After a car accident where passengers or the driver is injured, and the car is damaged, a law enforcement officer comes to the scene to prepare a report. The report contains detailed information about the accident, including the people involved in the crash, vehicle damage, witness with details of what happened, the position of the cars, a brief description of the accident, a few rough diagrams, and preliminary findings of who or what led to the crash.
Therefore, a police report is a crucial document for the insurance provider when processing compensation for injury or car damage. And, if you find yourself saying I’m afraid I have to disagree with the Car Accident Police Report, NJ, read on to understand what you should do. And depending on the nature of what you disagree with, you might get a chance to correct few details of the police report.
If the police officer got some crucial information wrong, for instance, details about your car registration number, your insurance cover particulars, or the specific location of the accident scene.
You can have the report altered to fit the correct information because objective information can be proven true or false. However, you’re required to provide official documents to support your claim.
Once the appropriate documentation is received, the agency can choose to change the initial report or attach your addendum to the police account to correct the error.

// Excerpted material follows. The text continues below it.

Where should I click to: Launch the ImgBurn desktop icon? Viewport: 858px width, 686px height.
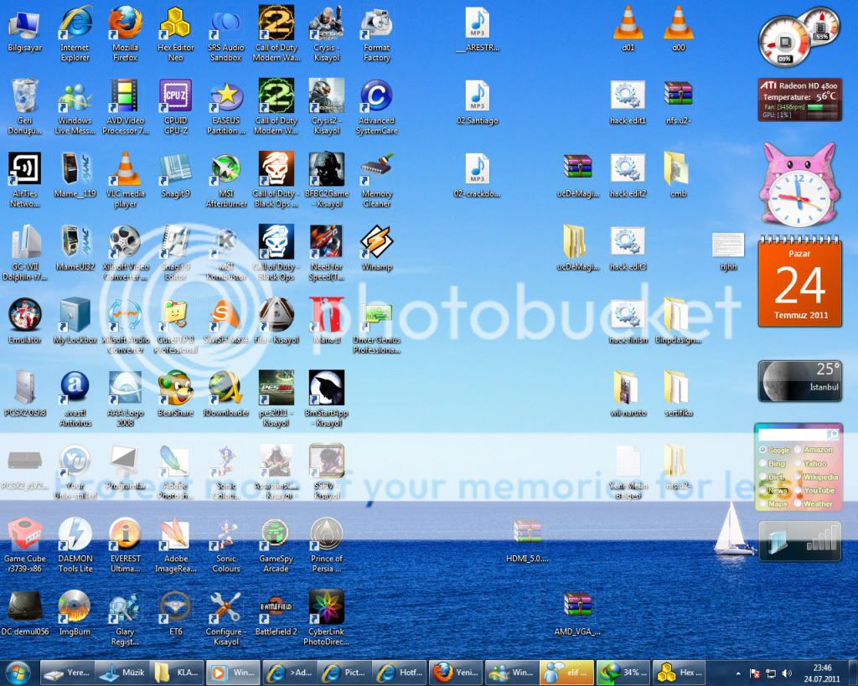[x=75, y=607]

Disputable details of the crash
The law enforcement officer can, at times, capture a false account of the crash as told by a witness. Or the police officer might accuse you of having violated a traffic law. If you dispute such issues, you have a tougher task to get anything changed in their report.
In such a situation, the best thing to do is write your own version of the information you’re disputing. Then, after writing your side of the accident, and hope it will be regarded as a supplementary report to the already written one.

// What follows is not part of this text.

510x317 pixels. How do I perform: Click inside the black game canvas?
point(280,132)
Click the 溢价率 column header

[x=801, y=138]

However, in most cases, the law enforcement body’s prerogative is concerned to add it to the initial report.
Transcription errors are translated in two ways. The first instance is when there are inconsistencies about what the police were told about the accident and what is recorded in the police report. For instance, if you said that the other driver was driving at approximately 70 miles per hour in a 50MPH designated zone, the police report indicated you told the officer that the driver was driving at 40 MPH.
The other type is when you have given the officer some important details of the crash, but it is missing in the report. The omission of such information should be given to a car accident lawyer pursuing your compensation.